--- Task directions ---
Once the data has been read, print it back in full, exactly.

Exercise inputs START

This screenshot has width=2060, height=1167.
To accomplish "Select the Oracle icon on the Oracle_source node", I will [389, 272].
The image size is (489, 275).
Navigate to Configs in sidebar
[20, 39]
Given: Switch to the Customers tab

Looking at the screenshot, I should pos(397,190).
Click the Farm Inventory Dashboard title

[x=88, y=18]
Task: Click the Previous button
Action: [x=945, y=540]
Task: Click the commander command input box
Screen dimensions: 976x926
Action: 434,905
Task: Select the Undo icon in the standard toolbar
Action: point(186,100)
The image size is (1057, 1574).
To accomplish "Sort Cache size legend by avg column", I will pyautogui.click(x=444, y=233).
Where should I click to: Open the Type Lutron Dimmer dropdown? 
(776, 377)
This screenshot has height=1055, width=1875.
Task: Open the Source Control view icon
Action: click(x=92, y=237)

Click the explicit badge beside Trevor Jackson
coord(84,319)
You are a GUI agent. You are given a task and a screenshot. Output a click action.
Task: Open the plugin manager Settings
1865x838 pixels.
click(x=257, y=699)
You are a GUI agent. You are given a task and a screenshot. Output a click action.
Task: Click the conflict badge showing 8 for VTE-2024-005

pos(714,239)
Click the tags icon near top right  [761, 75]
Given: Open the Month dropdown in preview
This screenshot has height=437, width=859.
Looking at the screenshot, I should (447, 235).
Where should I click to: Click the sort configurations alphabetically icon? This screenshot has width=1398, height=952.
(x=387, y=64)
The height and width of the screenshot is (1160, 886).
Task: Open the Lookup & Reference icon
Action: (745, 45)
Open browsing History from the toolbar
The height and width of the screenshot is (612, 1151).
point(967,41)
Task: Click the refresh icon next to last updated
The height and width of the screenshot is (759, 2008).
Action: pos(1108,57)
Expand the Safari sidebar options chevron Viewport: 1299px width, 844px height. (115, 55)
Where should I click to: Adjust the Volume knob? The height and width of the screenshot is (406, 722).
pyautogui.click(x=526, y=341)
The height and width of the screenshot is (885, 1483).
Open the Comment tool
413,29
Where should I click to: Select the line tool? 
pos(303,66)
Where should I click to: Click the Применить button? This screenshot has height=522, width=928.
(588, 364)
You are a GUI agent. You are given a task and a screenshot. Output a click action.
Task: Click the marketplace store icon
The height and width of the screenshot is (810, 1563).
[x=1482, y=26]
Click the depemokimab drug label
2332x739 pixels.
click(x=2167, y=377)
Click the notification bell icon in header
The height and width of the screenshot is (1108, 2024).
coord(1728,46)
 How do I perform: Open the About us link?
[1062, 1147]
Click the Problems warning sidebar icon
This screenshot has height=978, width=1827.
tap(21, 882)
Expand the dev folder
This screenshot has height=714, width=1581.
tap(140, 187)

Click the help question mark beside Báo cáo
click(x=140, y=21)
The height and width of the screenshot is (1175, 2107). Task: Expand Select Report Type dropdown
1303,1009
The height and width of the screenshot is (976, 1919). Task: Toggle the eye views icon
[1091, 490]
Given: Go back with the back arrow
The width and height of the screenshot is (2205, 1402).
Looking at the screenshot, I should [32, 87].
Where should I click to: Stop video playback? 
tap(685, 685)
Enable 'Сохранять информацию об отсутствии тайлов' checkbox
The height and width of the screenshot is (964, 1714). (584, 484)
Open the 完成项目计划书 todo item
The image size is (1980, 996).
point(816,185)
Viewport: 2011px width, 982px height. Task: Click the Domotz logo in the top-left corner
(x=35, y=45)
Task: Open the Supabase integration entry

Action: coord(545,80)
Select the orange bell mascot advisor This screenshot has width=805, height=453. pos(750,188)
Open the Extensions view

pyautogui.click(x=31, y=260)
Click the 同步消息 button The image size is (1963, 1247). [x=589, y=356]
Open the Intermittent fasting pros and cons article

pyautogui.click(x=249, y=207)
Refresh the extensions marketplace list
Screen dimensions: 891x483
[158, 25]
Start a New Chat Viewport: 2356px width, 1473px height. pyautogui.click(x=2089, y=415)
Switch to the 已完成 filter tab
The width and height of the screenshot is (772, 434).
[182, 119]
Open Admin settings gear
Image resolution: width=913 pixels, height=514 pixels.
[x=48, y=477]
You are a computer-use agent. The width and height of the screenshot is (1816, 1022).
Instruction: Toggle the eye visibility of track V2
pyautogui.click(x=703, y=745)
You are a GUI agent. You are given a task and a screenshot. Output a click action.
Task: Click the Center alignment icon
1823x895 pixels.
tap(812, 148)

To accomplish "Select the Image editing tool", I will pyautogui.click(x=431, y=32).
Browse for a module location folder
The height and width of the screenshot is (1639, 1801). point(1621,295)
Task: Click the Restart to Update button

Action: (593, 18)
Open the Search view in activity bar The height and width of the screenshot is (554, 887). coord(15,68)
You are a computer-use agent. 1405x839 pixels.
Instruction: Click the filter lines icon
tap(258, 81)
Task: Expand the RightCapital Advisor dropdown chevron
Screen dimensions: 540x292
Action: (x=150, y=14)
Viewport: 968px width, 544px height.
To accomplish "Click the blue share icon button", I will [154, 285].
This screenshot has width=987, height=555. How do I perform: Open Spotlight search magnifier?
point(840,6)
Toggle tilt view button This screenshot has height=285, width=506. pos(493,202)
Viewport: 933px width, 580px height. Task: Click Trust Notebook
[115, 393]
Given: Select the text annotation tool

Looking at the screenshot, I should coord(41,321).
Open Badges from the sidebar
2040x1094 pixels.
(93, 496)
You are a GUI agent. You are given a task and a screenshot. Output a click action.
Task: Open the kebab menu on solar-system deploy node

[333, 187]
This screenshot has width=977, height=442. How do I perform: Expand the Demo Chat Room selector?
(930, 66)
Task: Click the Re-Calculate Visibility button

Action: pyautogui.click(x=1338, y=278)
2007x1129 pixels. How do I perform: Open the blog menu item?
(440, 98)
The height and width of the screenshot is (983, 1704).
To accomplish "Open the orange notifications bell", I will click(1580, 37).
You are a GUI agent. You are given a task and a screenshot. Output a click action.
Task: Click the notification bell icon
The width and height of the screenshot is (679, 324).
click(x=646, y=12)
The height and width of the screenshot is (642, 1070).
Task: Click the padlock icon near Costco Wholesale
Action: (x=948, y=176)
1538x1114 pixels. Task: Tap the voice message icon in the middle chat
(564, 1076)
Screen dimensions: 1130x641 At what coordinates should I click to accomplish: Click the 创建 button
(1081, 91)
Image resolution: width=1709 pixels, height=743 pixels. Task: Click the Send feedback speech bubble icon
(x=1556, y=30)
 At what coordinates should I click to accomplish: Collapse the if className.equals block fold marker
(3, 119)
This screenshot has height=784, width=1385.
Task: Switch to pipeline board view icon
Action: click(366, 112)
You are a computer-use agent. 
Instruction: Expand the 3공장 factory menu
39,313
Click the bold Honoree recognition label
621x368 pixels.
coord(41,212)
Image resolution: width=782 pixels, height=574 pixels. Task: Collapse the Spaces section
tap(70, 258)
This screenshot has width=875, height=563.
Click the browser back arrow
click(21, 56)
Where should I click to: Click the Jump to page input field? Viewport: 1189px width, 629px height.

Exercise inputs END

--- Task solution ---
This screenshot has width=2060, height=1167.
To accomplish "Select the Oracle icon on the Oracle_source node", I will [389, 272].
The image size is (489, 275).
Navigate to Configs in sidebar
[20, 39]
Given: Switch to the Customers tab

Looking at the screenshot, I should pos(397,190).
Click the Farm Inventory Dashboard title

[x=88, y=18]
Task: Click the Previous button
Action: [x=945, y=540]
Task: Click the commander command input box
Screen dimensions: 976x926
Action: 434,905
Task: Select the Undo icon in the standard toolbar
Action: point(186,100)
The image size is (1057, 1574).
To accomplish "Sort Cache size legend by avg column", I will pyautogui.click(x=444, y=233).
Where should I click to: Open the Type Lutron Dimmer dropdown? 
(776, 377)
This screenshot has height=1055, width=1875.
Task: Open the Source Control view icon
Action: click(x=92, y=237)

Click the explicit badge beside Trevor Jackson
coord(84,319)
You are a GUI agent. You are given a task and a screenshot. Output a click action.
Task: Open the plugin manager Settings
1865x838 pixels.
click(x=257, y=699)
You are a GUI agent. You are given a task and a screenshot. Output a click action.
Task: Click the conflict badge showing 8 for VTE-2024-005

pos(714,239)
Click the tags icon near top right  [761, 75]
Given: Open the Month dropdown in preview
This screenshot has height=437, width=859.
Looking at the screenshot, I should (447, 235).
Where should I click to: Click the sort configurations alphabetically icon? This screenshot has width=1398, height=952.
(x=387, y=64)
The height and width of the screenshot is (1160, 886).
Task: Open the Lookup & Reference icon
Action: (745, 45)
Open browsing History from the toolbar
The height and width of the screenshot is (612, 1151).
point(967,41)
Task: Click the refresh icon next to last updated
The height and width of the screenshot is (759, 2008).
Action: pos(1108,57)
Expand the Safari sidebar options chevron Viewport: 1299px width, 844px height. (115, 55)
Where should I click to: Adjust the Volume knob? The height and width of the screenshot is (406, 722).
pyautogui.click(x=526, y=341)
The height and width of the screenshot is (885, 1483).
Open the Comment tool
413,29
Where should I click to: Select the line tool? 
pos(303,66)
Where should I click to: Click the Применить button? This screenshot has height=522, width=928.
(588, 364)
You are a GUI agent. You are given a task and a screenshot. Output a click action.
Task: Click the marketplace store icon
The height and width of the screenshot is (810, 1563).
[x=1482, y=26]
Click the depemokimab drug label
2332x739 pixels.
click(x=2167, y=377)
Click the notification bell icon in header
The height and width of the screenshot is (1108, 2024).
coord(1728,46)
 How do I perform: Open the About us link?
[1062, 1147]
Click the Problems warning sidebar icon
This screenshot has height=978, width=1827.
tap(21, 882)
Expand the dev folder
This screenshot has height=714, width=1581.
tap(140, 187)

Click the help question mark beside Báo cáo
click(x=140, y=21)
The height and width of the screenshot is (1175, 2107). Task: Expand Select Report Type dropdown
1303,1009
The height and width of the screenshot is (976, 1919). Task: Toggle the eye views icon
[1091, 490]
Given: Go back with the back arrow
The width and height of the screenshot is (2205, 1402).
Looking at the screenshot, I should [32, 87].
Where should I click to: Stop video playback? 
tap(685, 685)
Enable 'Сохранять информацию об отсутствии тайлов' checkbox
The height and width of the screenshot is (964, 1714). (584, 484)
Open the 完成项目计划书 todo item
The image size is (1980, 996).
point(816,185)
Viewport: 2011px width, 982px height. Task: Click the Domotz logo in the top-left corner
(x=35, y=45)
Task: Open the Supabase integration entry

Action: coord(545,80)
Select the orange bell mascot advisor This screenshot has width=805, height=453. pos(750,188)
Open the Extensions view

pyautogui.click(x=31, y=260)
Click the 同步消息 button The image size is (1963, 1247). [x=589, y=356]
Open the Intermittent fasting pros and cons article

pyautogui.click(x=249, y=207)
Refresh the extensions marketplace list
Screen dimensions: 891x483
[158, 25]
Start a New Chat Viewport: 2356px width, 1473px height. pyautogui.click(x=2089, y=415)
Switch to the 已完成 filter tab
The width and height of the screenshot is (772, 434).
[182, 119]
Open Admin settings gear
Image resolution: width=913 pixels, height=514 pixels.
[x=48, y=477]
You are a computer-use agent. The width and height of the screenshot is (1816, 1022).
Instruction: Toggle the eye visibility of track V2
pyautogui.click(x=703, y=745)
You are a GUI agent. You are given a task and a screenshot. Output a click action.
Task: Click the Center alignment icon
1823x895 pixels.
tap(812, 148)

To accomplish "Select the Image editing tool", I will pyautogui.click(x=431, y=32).
Browse for a module location folder
The height and width of the screenshot is (1639, 1801). point(1621,295)
Task: Click the Restart to Update button

Action: (593, 18)
Open the Search view in activity bar The height and width of the screenshot is (554, 887). coord(15,68)
You are a computer-use agent. 1405x839 pixels.
Instruction: Click the filter lines icon
tap(258, 81)
Task: Expand the RightCapital Advisor dropdown chevron
Screen dimensions: 540x292
Action: (x=150, y=14)
Viewport: 968px width, 544px height.
To accomplish "Click the blue share icon button", I will [154, 285].
This screenshot has width=987, height=555. How do I perform: Open Spotlight search magnifier?
point(840,6)
Toggle tilt view button This screenshot has height=285, width=506. pos(493,202)
Viewport: 933px width, 580px height. Task: Click Trust Notebook
[115, 393]
Given: Select the text annotation tool

Looking at the screenshot, I should coord(41,321).
Open Badges from the sidebar
2040x1094 pixels.
(93, 496)
You are a GUI agent. You are given a task and a screenshot. Output a click action.
Task: Open the kebab menu on solar-system deploy node

[333, 187]
This screenshot has width=977, height=442. How do I perform: Expand the Demo Chat Room selector?
(930, 66)
Task: Click the Re-Calculate Visibility button

Action: pyautogui.click(x=1338, y=278)
2007x1129 pixels. How do I perform: Open the blog menu item?
(440, 98)
The height and width of the screenshot is (983, 1704).
To accomplish "Open the orange notifications bell", I will click(1580, 37).
You are a GUI agent. You are given a task and a screenshot. Output a click action.
Task: Click the notification bell icon
The width and height of the screenshot is (679, 324).
click(x=646, y=12)
The height and width of the screenshot is (642, 1070).
Task: Click the padlock icon near Costco Wholesale
Action: (x=948, y=176)
1538x1114 pixels. Task: Tap the voice message icon in the middle chat
(564, 1076)
Screen dimensions: 1130x641 At what coordinates should I click to accomplish: Click the 创建 button
(1081, 91)
Image resolution: width=1709 pixels, height=743 pixels. Task: Click the Send feedback speech bubble icon
(x=1556, y=30)
 At what coordinates should I click to accomplish: Collapse the if className.equals block fold marker
(3, 119)
This screenshot has height=784, width=1385.
Task: Switch to pipeline board view icon
Action: click(366, 112)
You are a computer-use agent. 
Instruction: Expand the 3공장 factory menu
39,313
Click the bold Honoree recognition label
621x368 pixels.
coord(41,212)
Image resolution: width=782 pixels, height=574 pixels. Task: Collapse the Spaces section
tap(70, 258)
This screenshot has width=875, height=563.
Click the browser back arrow
click(21, 56)
Where should I click to: Click the Jump to page input field? Viewport: 1189px width, 629px height.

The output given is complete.